Former National Security Adviser John M. Poindexter said he believes President Bush has "the authority to do what he's doing'' in implementing the National Security Agency's secret surveillance program aimed at fighting terrorism.
Poindexter, 69, spoke to more than 150 people Tuesday at the Florida Institute for Human and Machine Cognition, part of the institute's continuing lecture series.

But Poindexter, who was national security adviser to President Reagan in the mid-1980s, said that Americans need reassurances that citizens' rights won't be trampled with the electronic surveillance program. Poindexter said privacy "appliances'' he helped develop when working for the Defense Department in 2002-03, would have helped give those reassurances. But the program he directed while at the Pentagon's Defense Advanced Research Projects Information Awareness Office was scuttled after technology developed there drew criticism that the program could infringe on privacy rights.

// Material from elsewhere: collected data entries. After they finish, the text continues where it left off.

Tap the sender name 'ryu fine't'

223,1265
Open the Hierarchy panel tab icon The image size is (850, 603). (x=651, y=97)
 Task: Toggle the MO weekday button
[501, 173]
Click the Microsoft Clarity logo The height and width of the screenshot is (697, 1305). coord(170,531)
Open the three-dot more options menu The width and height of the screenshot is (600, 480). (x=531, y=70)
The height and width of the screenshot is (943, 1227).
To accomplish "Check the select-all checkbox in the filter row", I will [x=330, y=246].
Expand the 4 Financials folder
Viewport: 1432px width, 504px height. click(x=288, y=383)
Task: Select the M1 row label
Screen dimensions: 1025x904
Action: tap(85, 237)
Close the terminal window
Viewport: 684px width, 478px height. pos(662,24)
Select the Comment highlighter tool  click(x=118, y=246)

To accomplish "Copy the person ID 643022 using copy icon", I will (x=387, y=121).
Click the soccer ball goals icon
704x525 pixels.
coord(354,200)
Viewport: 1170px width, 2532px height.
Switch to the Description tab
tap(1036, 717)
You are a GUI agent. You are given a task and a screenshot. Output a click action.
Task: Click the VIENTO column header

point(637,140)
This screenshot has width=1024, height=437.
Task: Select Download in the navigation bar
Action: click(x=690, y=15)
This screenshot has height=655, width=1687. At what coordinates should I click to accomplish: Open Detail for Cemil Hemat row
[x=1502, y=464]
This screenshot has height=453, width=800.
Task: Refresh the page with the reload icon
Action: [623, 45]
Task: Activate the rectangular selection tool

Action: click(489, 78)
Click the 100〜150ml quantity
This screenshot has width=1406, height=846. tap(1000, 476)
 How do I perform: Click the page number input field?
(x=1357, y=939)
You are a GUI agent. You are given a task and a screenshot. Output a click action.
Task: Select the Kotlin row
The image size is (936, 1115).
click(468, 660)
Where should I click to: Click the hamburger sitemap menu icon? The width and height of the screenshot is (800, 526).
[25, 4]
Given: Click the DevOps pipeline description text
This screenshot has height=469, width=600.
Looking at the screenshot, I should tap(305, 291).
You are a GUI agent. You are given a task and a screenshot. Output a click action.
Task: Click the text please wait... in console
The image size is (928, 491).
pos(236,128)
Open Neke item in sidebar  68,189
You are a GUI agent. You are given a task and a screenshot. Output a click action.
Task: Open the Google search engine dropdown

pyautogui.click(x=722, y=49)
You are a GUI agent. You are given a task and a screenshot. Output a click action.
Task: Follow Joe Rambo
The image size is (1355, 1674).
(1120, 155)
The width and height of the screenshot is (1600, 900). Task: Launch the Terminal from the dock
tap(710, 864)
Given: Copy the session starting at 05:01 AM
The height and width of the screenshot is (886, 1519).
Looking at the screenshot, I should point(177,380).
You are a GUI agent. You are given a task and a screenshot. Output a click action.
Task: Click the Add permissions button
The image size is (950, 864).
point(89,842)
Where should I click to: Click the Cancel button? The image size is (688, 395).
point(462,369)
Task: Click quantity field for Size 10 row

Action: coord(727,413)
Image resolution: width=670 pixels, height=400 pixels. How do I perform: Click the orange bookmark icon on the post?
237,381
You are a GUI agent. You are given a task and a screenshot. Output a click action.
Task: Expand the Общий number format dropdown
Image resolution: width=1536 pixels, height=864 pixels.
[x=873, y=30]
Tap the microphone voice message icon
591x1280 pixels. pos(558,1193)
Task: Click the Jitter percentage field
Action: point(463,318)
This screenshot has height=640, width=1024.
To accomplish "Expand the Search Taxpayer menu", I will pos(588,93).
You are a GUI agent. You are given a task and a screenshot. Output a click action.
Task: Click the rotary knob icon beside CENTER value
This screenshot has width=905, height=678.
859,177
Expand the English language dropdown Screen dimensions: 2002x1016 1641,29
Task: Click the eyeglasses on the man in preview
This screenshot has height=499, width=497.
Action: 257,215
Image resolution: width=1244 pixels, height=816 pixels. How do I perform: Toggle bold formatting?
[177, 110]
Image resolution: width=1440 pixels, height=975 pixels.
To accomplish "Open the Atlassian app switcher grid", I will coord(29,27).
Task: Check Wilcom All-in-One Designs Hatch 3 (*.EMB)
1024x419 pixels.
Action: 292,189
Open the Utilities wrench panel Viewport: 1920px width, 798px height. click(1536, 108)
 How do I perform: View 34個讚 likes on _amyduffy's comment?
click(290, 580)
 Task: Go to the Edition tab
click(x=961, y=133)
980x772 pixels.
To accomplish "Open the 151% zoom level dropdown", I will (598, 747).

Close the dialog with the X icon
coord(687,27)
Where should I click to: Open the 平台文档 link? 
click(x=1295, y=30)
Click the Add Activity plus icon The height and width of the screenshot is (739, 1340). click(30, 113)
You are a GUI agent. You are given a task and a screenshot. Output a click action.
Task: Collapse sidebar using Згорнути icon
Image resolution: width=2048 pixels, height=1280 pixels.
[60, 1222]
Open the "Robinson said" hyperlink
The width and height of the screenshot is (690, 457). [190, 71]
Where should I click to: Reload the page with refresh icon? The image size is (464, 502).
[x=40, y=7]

"We don't have the privacy appliances'' in the current surveillance program, Poindexter said. "We need something like the privacy appliances we developed.''
Poindexter also told the Pensacola audience that "going to Iraq was the right thing to do,'' and added that "the whole issue of WMDs, well, I'm not sure if we know what the end of that story will be.''

snip

Poindexter was a key figure during the Iran-Contra scandal that rocked Reagan's administration in the mid 1980s. He was convicted of five felonies, including lying to Congress for his part in the scandal, which included selling arms to Iran to finance the Contras -- right-wing rebels who were aiming to overthrow the elected socialist Sandinista government of Nicaragua. Both the sale of weapons and the funding of the Contras violated U.S. policy.

His convictions were later overturned.

snip

"Our culture has led us to be overly reliant on technology,'' said Brice Harris, 28. "I think we'd gain much more to invest more money in creating smarter people rather than smarter technology."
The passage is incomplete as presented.